begin Reading text

- Born: November 5, 1944
- Died: December 10, 2021 (aged 77) Lake Forest, Illinois, U.S.
- Education: Harvard University (A.B.); Harvard Divinity School (S.T.B.); Yale University (Ph.D.);
- Known for: The Grammar of Graphics
- Spouses: ; Ruth Elaine VanDemark ​ ​(m. 1967; died 2012)​ ; Marilyn Vogel ​(m. 2013)​
- Children: 2, including Amie Wilkinson
- Relatives: Alec Wilkinson (brother)
- Scientific career
- Workplaces: University of Illinois at Chicago; Northwestern University; SPSS; SYSTAT Software Inc.; Skytree, Inc.; Tableau Software; H2O.ai;
- Thesis: The effect of involvement on similarity and preference structures (1975)

= Leland Wilkinson =

American statistician and computer scientist (1944–2021)

end Reading text
begin Information shown

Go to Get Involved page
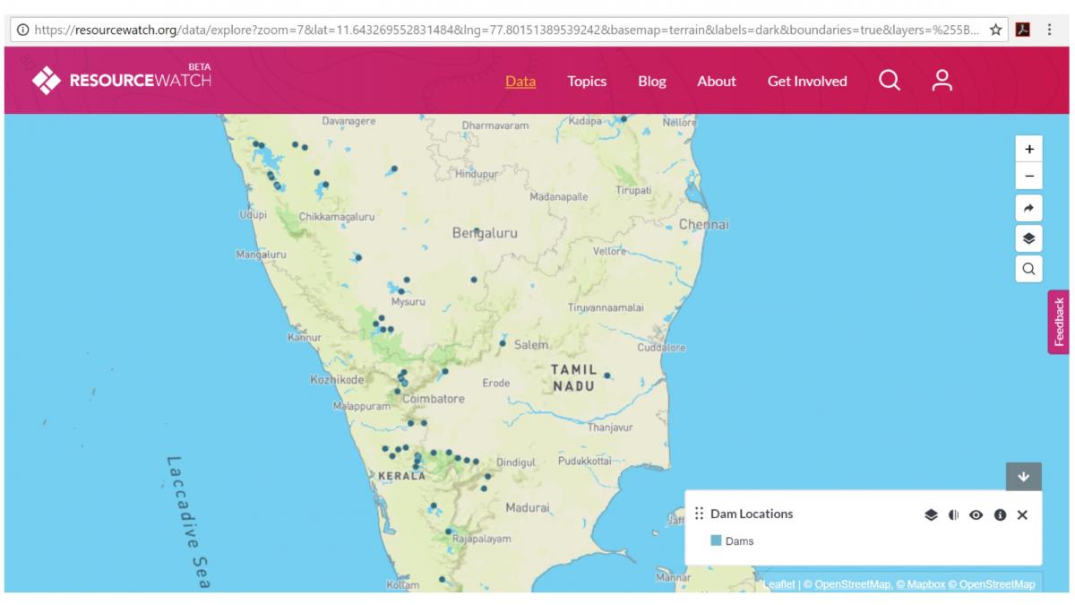The height and width of the screenshot is (605, 1075). [807, 82]
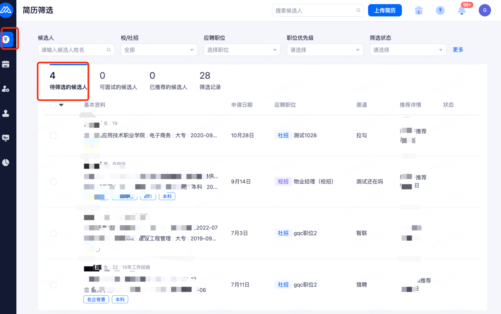Image resolution: width=501 pixels, height=314 pixels.
Task: Click the 更多 filters link
Action: (x=458, y=50)
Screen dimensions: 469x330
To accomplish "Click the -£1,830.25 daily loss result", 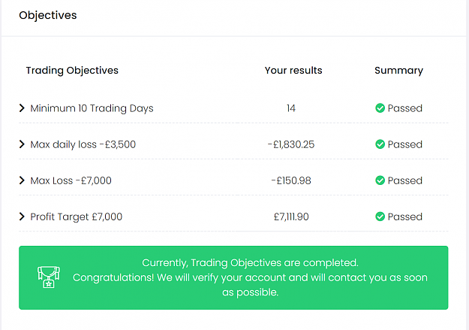I will point(291,144).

end Information shown

**What is being asked:** Please go on with the Leland Wilkinson biography, picking up right after its last line. You can set the listing aside; it isn't needed here.

**Answer:**
Leland Wilkinson (November 5, 1944 – December 10, 2021) was an American statistician and computer scientist at H2O.ai and adjunct professor of computer science at University of Illinois at Chicago. Wilkinson developed the SYSTAT statistical package in the early 1980s, sold it to SPSS in 1995, and worked at SPSS for 10 years recruiting and managing the visualization team. He left SPSS in 2008 and became executive VP of SYSTAT Software Inc. in Chicago. He then served as the VP of data visualization at Skytree, Inc and VP of statistics at Tableau Software before joining H2O.ai. His research focused on scientific visualization and statistical graphics. In these communities he was well known for his book The Grammar of Graphics, which was the foundation for the R package ggplot2.

==Early life==
Wilkinson was born on November 5, 1944, to Kirk C. Wilkinson, an art editor of Woman's Day magazine. He is the brother of Alec Wilkinson, a writer for The New Yorker. He graduated from the Trinity-Pawling School in Pawling, New York.

Wilkinson received a Bachelor of Arts from Harvard University in 1966, a Bachelor of Sacred Theology from Harvard Divinity School in 1969, and a Ph.D. in psychology from Yale University in 1975. His thesis was titled The effect of involvement on similarity and preference structures.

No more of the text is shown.